In his 2012 series Ocean Fishes, Prosek made life-size paintings of 35 individual popular game and food fishes he saw on trips around the Atlantic, including pelagic behemoths like a Swordfish he saw harpooned off Nova Scotia, a Blue Marlin from Cape Verde Islands off West Africa, a Mako Shark caught off Montauk Point, Long Island, and a White Marlin caught off the New Jersey shore. On view in this project is a 16-foot painting of a Great White Shark from Cape Cod, a small oyster set beside it providing almost a humorous scale and color comparison.
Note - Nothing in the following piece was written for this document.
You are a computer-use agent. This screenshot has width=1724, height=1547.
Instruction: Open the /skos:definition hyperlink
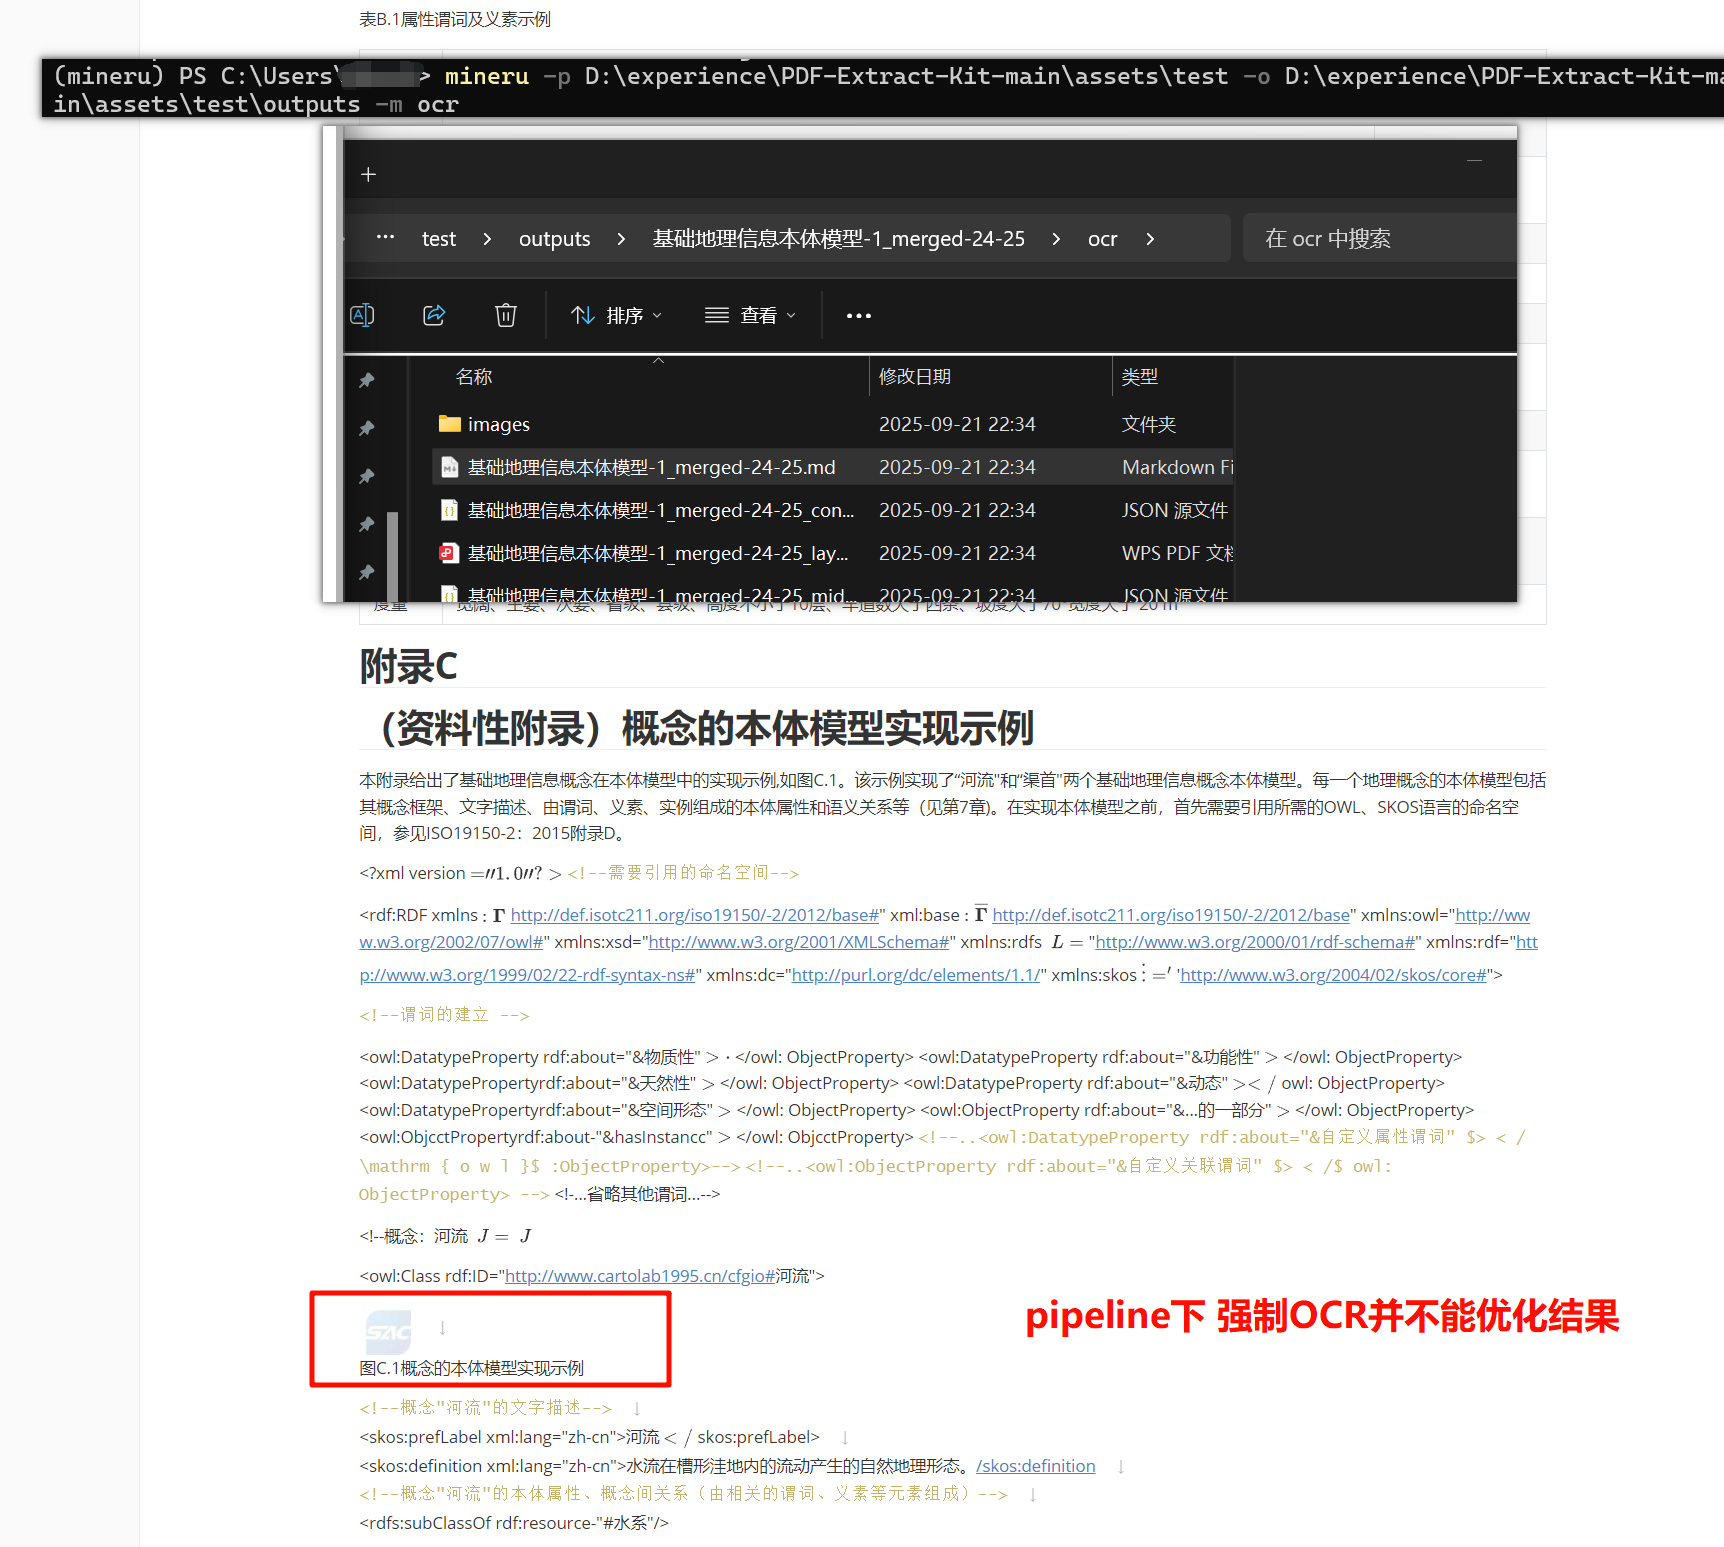(1035, 1466)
His global campaign studying eels delves into the cultural connections between current and historic eel fisheries and visually celebrates this most peculiar and amazing fish.

A recent body of work captures the flora and fauna of America’s grasslands-current and historic spaces stretching from Connecticut to Texas. This series debuted at the Amon Carter Museum of American Art (Fort Worth, Texas; Trespassers, 2023-2024).

Parallel to his artmaking has been a steady output of non-fiction writing for publications like The New York Times and National Geographic, filmmaking, exhibitions, and other public collaborations. A variety of books on his art and his own titles will be available in the Museum’s shop including-Grasslands: Painting the American Prairie (Rizzoli, 2024), Ocean Fishes (Rizzoli, 2012), as well as his illustrated children’s books, Bird, Butterfly, Eel (Simon & Schuster, 2009) and A Good Day’s Fishing (Simon & Schuster, 2004).

James Prosek: At Work will also screen his 2003 Peabody Award-winning documentary, The Compleat Angler. In it, he documents his journey through England in the footsteps of Izaak Walton, the seventeenth-century author of the eponymous book.

A digital press kit is available at this link: James Prosek Digital Press Kit

Support for this exhibition is provided by Barry & Jennifer Jaruzelski and the Martin Guitar Charitable Foundation.

Installation support for this exhibition is provided by Novartis Pharmaceuticals and Melanie and Alan Levitan .

About the Artist

Artist, writer, naturalist, and Yale graduate James Prosek has published over a dozen books and has written for The New York Times and National Geographic Magazine. Prosek's work has been shown at The Royal Academy of Arts in London, The Virginia Museum of Fine Arts, The Yale Center for British Art, The Asia Society Hong Kong Center, The Smithsonian American Art Museum, The Aldrich Contemporary Art Museum, The Addison Gallery of American Art, the Philadelphia Museum of Art, The New Britain Museum of American Art, The Buffalo Bill Center of the West, The North Carolina Museum of Art, The National Academy of Sciences in Washington, DC and the Yale University Art Gallery, among other institutions. He has been an artist-in-residence the Yale University Art Gallery, the Isabella Stewart Gardner Museum and the Addison Gallery of American Art.